Sporun gelişmesi ve adalet duygusu

Modern toplumlarda devlet, spora doğrudan müdahale etmez. Onlar; düzenleyici ve denetleyici rolündedir.

Kurallar belirlenmiş kişi ve kurumlar bu kurallara uymak zorundadır. Eğer, düzenleyici uygulayıcı ve denetçiliği devlet, tek elden yapıyor ise burada bir sorun var demektir. Siyasetin her şeyin üzerinde olduğu ve dar kapsamda kısır çekişmeye dönüştürüldüğü bu ülkelerde sporun gelişmesi engellenir, adalet duygusu da yok olur.
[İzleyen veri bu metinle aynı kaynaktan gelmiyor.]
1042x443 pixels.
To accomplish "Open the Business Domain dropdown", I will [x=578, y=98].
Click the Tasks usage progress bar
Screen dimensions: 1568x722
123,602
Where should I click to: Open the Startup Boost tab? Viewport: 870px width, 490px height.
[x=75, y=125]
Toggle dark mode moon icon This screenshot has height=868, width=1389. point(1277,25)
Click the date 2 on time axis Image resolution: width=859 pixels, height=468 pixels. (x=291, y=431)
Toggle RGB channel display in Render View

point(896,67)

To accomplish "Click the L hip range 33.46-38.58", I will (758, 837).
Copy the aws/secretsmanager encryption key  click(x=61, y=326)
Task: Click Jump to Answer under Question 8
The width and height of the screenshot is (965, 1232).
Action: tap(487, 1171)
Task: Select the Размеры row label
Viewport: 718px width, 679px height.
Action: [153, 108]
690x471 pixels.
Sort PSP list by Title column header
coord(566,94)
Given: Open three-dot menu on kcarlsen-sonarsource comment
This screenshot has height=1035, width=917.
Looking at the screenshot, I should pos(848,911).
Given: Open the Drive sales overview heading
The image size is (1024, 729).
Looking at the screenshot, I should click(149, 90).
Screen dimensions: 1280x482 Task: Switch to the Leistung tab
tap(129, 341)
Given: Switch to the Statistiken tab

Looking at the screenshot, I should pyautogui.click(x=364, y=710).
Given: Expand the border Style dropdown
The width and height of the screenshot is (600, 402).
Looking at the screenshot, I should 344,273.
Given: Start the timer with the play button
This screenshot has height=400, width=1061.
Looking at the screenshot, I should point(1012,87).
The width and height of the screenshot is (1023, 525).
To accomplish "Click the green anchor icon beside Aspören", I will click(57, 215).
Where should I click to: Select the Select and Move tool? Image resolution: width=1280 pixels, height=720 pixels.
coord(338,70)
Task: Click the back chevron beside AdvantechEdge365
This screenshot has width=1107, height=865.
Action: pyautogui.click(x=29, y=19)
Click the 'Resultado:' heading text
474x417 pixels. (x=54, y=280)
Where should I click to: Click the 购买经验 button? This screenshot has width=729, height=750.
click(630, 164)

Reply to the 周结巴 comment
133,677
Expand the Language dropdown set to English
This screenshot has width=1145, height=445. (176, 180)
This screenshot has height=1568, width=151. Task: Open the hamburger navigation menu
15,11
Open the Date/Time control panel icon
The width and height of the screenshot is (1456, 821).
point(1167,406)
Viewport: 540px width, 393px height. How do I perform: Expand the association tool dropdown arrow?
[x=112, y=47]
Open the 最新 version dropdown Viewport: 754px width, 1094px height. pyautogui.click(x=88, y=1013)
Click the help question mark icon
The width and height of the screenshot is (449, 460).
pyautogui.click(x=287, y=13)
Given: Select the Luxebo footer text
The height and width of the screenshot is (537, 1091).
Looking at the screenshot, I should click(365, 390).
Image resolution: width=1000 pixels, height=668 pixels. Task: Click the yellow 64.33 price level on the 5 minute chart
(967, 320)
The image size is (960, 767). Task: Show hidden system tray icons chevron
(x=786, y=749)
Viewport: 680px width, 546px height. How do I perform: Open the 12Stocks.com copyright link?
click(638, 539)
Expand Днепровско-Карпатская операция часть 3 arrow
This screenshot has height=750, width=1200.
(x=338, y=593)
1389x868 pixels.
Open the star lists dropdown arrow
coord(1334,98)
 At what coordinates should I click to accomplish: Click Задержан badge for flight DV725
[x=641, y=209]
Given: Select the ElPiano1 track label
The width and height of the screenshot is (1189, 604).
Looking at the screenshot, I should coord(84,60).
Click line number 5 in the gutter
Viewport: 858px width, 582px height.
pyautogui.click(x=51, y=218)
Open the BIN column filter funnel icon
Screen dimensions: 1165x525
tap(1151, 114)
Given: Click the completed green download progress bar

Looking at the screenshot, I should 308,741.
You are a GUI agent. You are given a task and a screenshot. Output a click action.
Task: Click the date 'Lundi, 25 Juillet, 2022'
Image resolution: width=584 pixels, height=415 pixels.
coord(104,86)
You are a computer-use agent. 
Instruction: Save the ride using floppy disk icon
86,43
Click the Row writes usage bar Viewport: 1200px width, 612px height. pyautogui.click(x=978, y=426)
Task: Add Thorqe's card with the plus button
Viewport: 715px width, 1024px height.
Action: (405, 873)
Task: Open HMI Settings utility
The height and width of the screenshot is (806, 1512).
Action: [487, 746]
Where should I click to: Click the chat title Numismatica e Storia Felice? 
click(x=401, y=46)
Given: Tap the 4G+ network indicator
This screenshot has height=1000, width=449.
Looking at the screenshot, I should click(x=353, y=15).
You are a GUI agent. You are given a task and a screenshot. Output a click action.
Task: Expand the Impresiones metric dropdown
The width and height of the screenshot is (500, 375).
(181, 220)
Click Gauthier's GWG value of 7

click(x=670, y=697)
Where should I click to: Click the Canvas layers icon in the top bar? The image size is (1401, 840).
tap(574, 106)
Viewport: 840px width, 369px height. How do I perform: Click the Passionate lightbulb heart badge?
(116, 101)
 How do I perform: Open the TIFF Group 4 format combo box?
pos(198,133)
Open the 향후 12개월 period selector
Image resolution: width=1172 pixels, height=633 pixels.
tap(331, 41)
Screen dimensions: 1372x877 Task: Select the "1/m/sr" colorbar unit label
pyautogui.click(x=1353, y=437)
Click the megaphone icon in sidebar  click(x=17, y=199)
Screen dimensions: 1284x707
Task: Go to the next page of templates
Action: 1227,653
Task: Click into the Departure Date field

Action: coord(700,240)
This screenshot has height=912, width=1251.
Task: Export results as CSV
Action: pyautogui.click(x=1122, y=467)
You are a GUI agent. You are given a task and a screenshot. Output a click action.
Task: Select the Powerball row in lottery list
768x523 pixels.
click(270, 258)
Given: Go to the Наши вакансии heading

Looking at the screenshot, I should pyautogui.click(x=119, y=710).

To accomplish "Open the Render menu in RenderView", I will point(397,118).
Ülkemizde spor hizmetleri Gençlik ve Spor Bakanlığı ile bağlı kuruluşları tarafından düzenlenmekte yürütülmekte ve denetlenmektedir. Oysa spor hizmetlerini yürüten başka unsurlar da bulunmaktadır.

Bakanlığın denetimindeki bağımsız spor federasyonları, Olimpiyat Komitesi, paraolimpik komite spor kulüpleri ile diğer örgütler, gerek temsil olarak, gerekse paydaşlar olarak yer almaktadır. Başka bir deyişle bir elin parmakları gibi birbirinden ayrılmaz ve birbirlerinin tamamlayıcı unsurlarıdır. Her birinin ayrı ayrı görevleri olup, sonuçta ülke sporuna hizmet etmektedirler.

Ülkeler istisnalar hariç, yurt dışında spor federasyonları paraolimpik komite ve olimpiyat komitesi tarafından temsil edilirler. Gelişmiş ülkelerde, devlet bu kurumları destekler, gerekli finansmanı sağlar, işine karışmaz ama yalnızca denetim yapar veya yaptırır.

Sporda erkler ayrımını bu örneklerle anlatırken, devletin sporun gelişmesi için, adalet duygusunun yerleşmesi için çalışması gerektiğini, diğer fonksiyonları da yalnızca, denetlemesi gerektiğini vurgulamaya çalıştım.